Segundo o processo, a consumidora realizou quatro apostas simples em um evento esportivo, em julho de 2025. O resultado da partida confirmou todos os palpites feitos por ela. Mesmo assim, a plataforma cancelou as apostas após o encerramento do jogo, devolvendo apenas os valores apostados.
A empresa alegou que as apostas foram afetadas por informações incorretas sobre o evento e restituiu R$ 14.592,61, mas deixou de pagar o lucro líquido de R$ 9.683,53, valor que seria devido pelas apostas vencedoras.
Em primeira instância, a Justiça determinou o pagamento da quantia à consumidora.
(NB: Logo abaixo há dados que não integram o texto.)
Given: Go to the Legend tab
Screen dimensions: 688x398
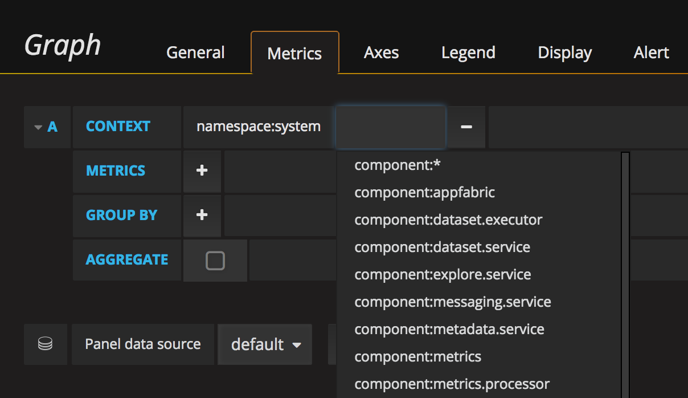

A operadora recorreu da decisão, sustentando que as apostas teriam sido feitas após o término da partida, quando o resultado já seria conhecido, em razão de uma suposta falha momentânea do sistema.
Ao analisar o recurso, o relator, juiz Mádson Ottoni, entendeu que a empresa não apresentou provas suficientes para comprovar a irregularidade.
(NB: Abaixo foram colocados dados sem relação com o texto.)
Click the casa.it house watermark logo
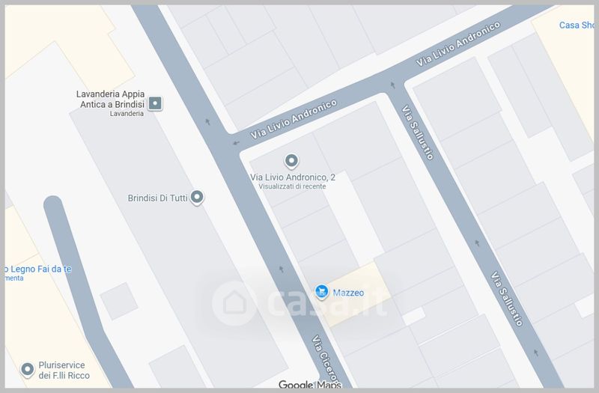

Segundo o magistrado, a simples alegação de erro sistêmico ou a previsão de cláusulas genéricas nos termos de uso da plataforma não são suficientes para justificar o cancelamento das apostas.
Na decisão, o relator destacou que não houve comprovação de falha no sistema, de cotações incorretas (odds) ou de que a apostadora tivesse conhecimento prévio do resultado da partida. Também observou que a plataforma manteve válida uma aposta desfavorável à consumidora no mesmo evento.
Com isso, os juízes da Turma Recursal negaram o recurso da empresa e mantiveram a sentença que determinou o pagamento de R$ 9.683,53 à cliente.
O colegiado, no entanto, manteve o entendimento da primeira instância de que o caso não gera indenização por danos morais, por considerar que houve apenas descumprimento contratual, sem violação a direitos da personalidade.